• **WORK TO COMPLETE**: Word for word, restate each of the entries below, and drop every picture.

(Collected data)

* * *

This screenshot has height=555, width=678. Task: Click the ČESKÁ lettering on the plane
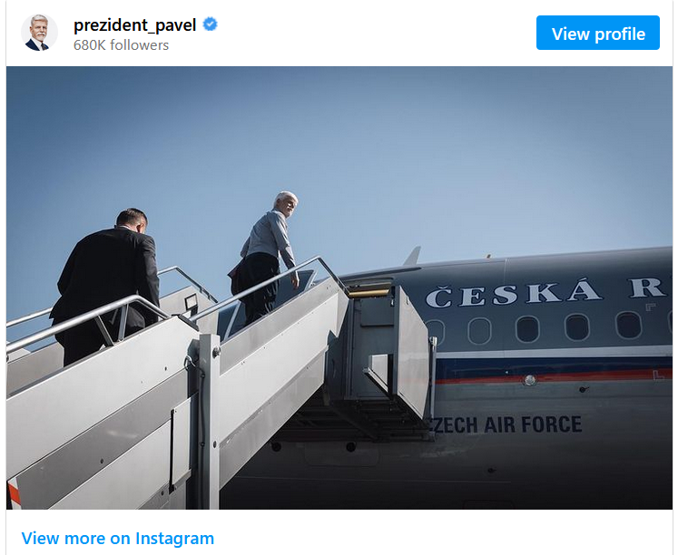coord(513,293)
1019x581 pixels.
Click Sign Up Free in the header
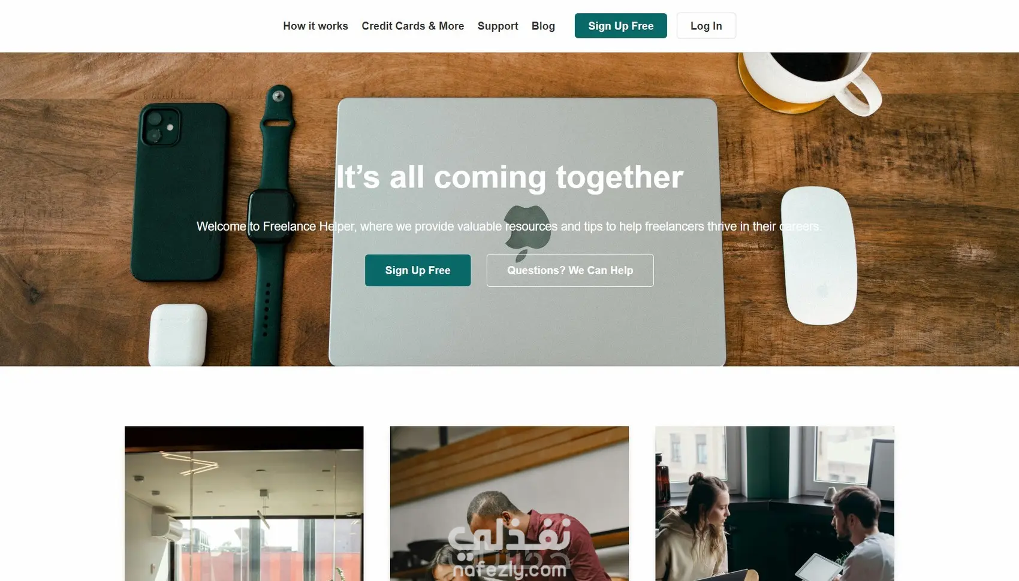[620, 26]
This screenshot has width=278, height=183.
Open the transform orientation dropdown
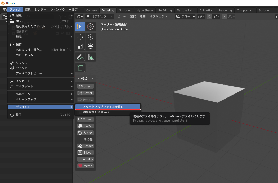185,16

* * *

• **EXPECTED ANSWER**:
This screenshot has height=555, width=678. Task: Click the ČESKÁ lettering on the plane
coord(513,293)
1019x581 pixels.
Click Sign Up Free in the header
[620, 26]
This screenshot has width=278, height=183.
Open the transform orientation dropdown
185,16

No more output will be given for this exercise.